For purpose of calculating the number of shares of Common Stock
to be purchased with payroll deductions from participants
outside of the United States, the Company will use the exchange
rate published in the Wall Street Journal on the Exercise Date.
A-3
Unless a participant withdraws from the Plan or is terminated
from participating in the Plan pursuant to paragraph 10
hereof,
his/her
option for the purchase of Common Stock will be deemed to have
been exercised automatically on each Exercise Date for the
purchase of the number of full shares of Common Stock which the
accumulated payroll deductions in
his/her
account at that time will purchase at the price of the Common
Stock as determined in Paragraph 7 (b). Fractional shares
will not be issued under the Plan and any excess funds in a
participants account representing any fractional shares
after Common Stock purchases made on each Exercise Date will be
automatically carried forward to the next Exercise Period unless
the participant elects, by written notice to their payroll
department, to have the excess returned to him/her.

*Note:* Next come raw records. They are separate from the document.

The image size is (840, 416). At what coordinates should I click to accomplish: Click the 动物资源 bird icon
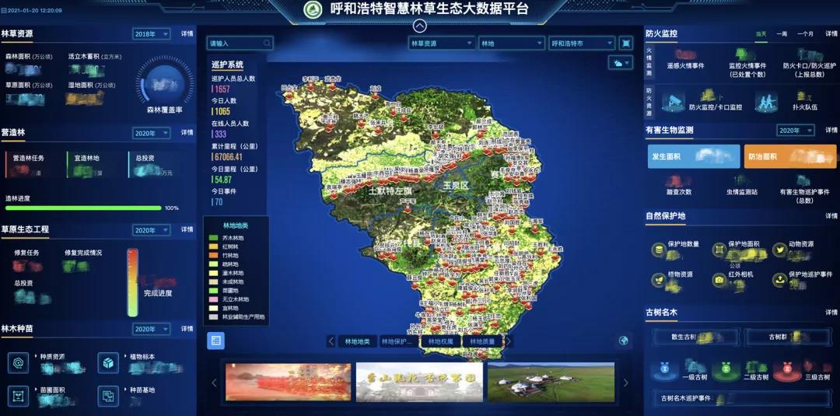coord(779,250)

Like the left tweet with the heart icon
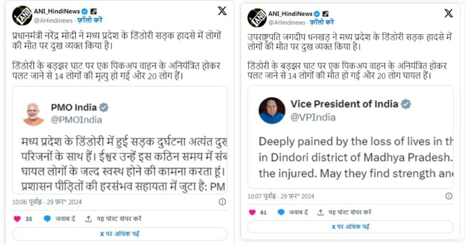(17, 219)
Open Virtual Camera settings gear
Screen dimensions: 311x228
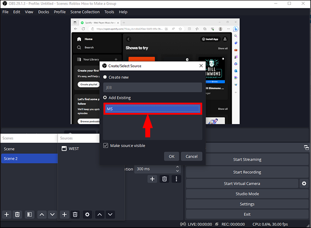pos(304,184)
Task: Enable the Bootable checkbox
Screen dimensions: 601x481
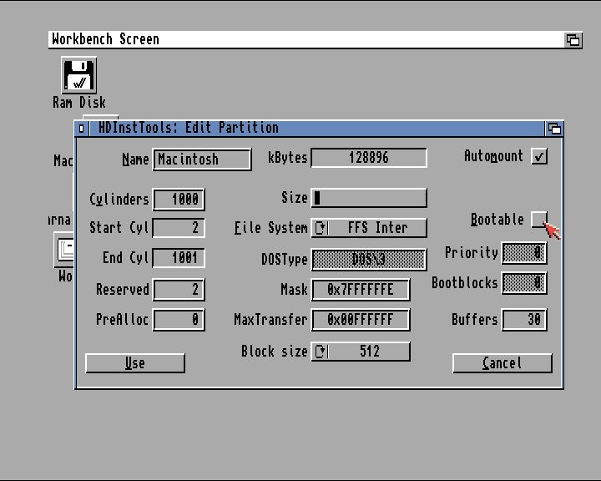Action: tap(539, 220)

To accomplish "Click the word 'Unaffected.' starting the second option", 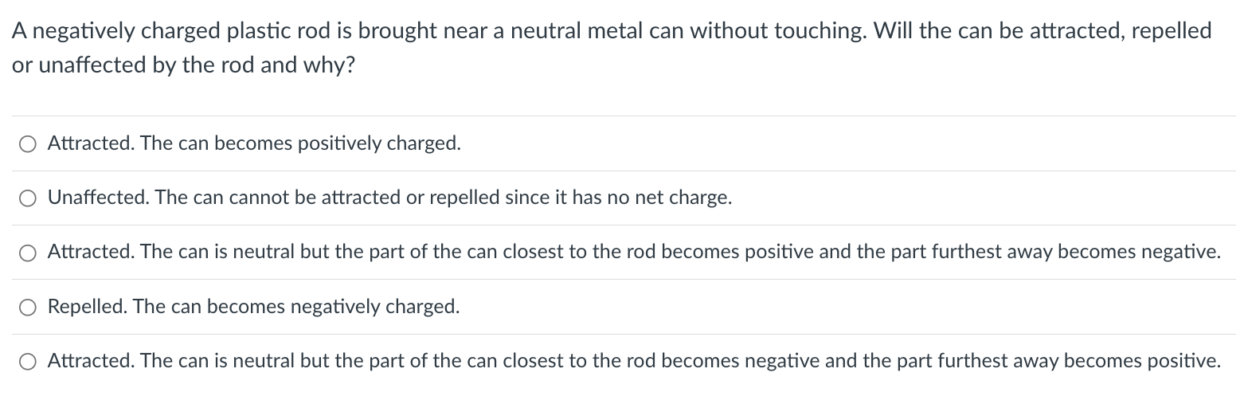I will [99, 198].
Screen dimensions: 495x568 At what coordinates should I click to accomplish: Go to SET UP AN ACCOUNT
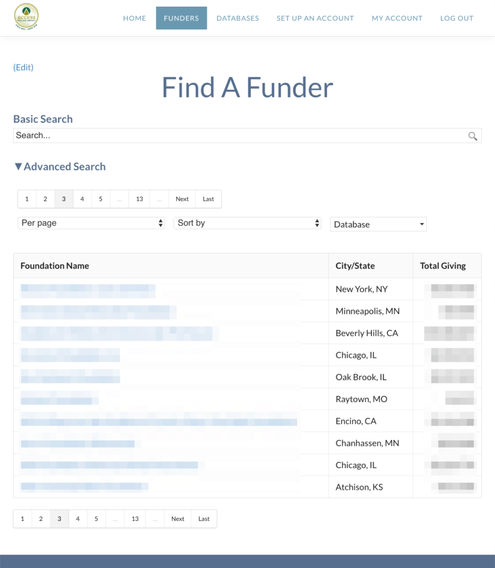[x=315, y=18]
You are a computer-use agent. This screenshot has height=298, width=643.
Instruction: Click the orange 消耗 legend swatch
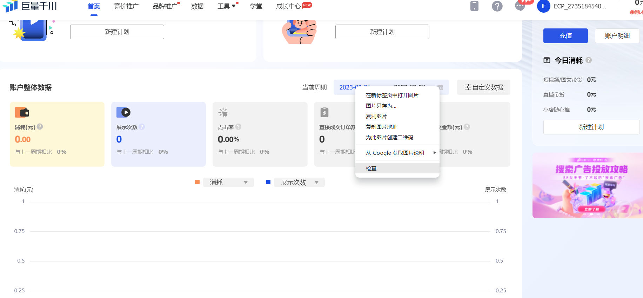[197, 182]
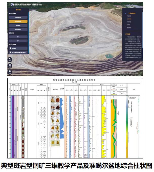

In the event that an Exercise Date is of no force or effect
pursuant to the provisions of Paragraph 4 above, the
automatic exercise described in this Paragraph shall occur on
the next succeeding Exercise Date in such Offering Period that
has not been determined to be of no force or effect. If there is
no such Exercise Date in the Offering Period, all of the
participants outstanding payroll deductions for such
Offering Period shall be returned to the participant, without
interest.
If the market value of the Common Stock is lower on an Exercise
Date than it was on the first day of the Offering Period, then
all participants in such Offering Period will be automatically
withdrawn from that Offering Period immediately after the
participants exercise of the option on such Exercise Date,
and such participants will be automatically re-enrolled in a new
Offering Period commencing immediately after that Exercise Date.
The old Offering Period terminates upon such automatic
re-enrollment.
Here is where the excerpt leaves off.